Honestly? Every MMA fighter is insanely dangerous.


----------



## Rusko (Feb 4, 2010)

Yes I know who he is. I didnt knew he got in to bar fights but I assumed he did after watching his self defense video in a bar.


----------



## BTR92 (Jan 28, 2010)

Fedor for the most part. The guy just swings ruthlessly. I have to give a mention to my man Diego Sanchez with that raw intensity and meanness he always displays.


----------



## swpthleg (Dec 31, 2006)

Wandy, because he goes into berserker mode in a microsecond and fights like it's his last fight.


----------



## swpthleg (Dec 31, 2006)

I don't want this thread to go south b/c it's a good thread, IMO.

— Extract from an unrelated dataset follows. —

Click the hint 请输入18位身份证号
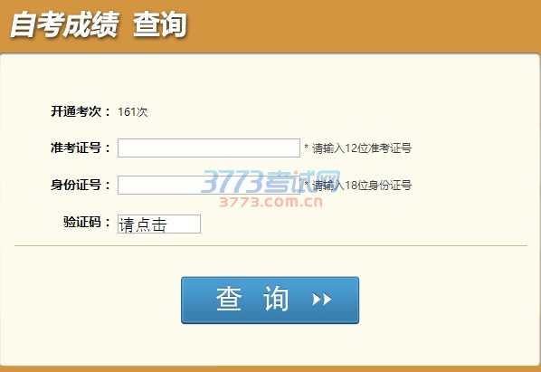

We're all going to have to agree to disagree on some points.


----------



## nathan.keith (Feb 2, 2010)

I think Fedor Brock Wandi Anderson Check.... etc. I think they could all literally beat the average person to death without any trouble and do it faster than the fight could be split up. I say Lesner though because he could do the stephen Segal neck break only without the sneaking up part. Just snap he grabs you and breaks something


----------



## KillerShark1985 (Jan 6, 2010)

I think Mir is as dangerous as anyone right now in UFC, he looks to be in the shape of his life, he looks to have obviously stepped his training up to another level, and if fighting with everything to prove. Will be interesting to see but I think we can forget the Mir of the past because we could have a brand new and much more dangerous Frank Mir now than ever before


----------



## alizio (May 27, 2009)

Dana White, cuz he'll make you go do porn on showtime if you dont make the cut.


----------



## Life B Ez (Jan 23, 2010)

KillerShark1985 said:


> I think Mir is as dangerous as anyone right now in UFC, he looks to be in the shape of his life, he looks to have obviously stepped his training up to another level, and if fighting with everything to prove. Will be interesting to see but I think we can forget the Mir of the past because we could have a brand new and much more dangerous Frank Mir now than ever before


Best thing that ever happened to Frank Mir is that beating Lesnar put on him at 100. He finally stopped just leaning on his talent, he's pulling a BJ Penn.


----------



## HitOrGetHit (Jun 29, 2009)

I am going with Wanderlei Silva. He may not be in top form but I think that he has the best killer instinct in the game!


----------



## joe davola (Feb 10, 2010)

rampage because thats where he learned to slam


----------



## swpthleg (Dec 31, 2006)

Welcome to the forum.


----------



## joe davola (Feb 10, 2010)

swpthleg said:


> Welcome to the forum.


thanks


----------



## M_D (Apr 8, 2007)

Bas, Ken shamrock, Tank, Angely Lane,War Machine, Chuck, Rob Emerson,


----------



## Prophet (Feb 5, 2010)

HitOrGetHit said:


> I am going with Wanderlei Silva. He may not be in top form but I think that he has the best killer instinct in the game!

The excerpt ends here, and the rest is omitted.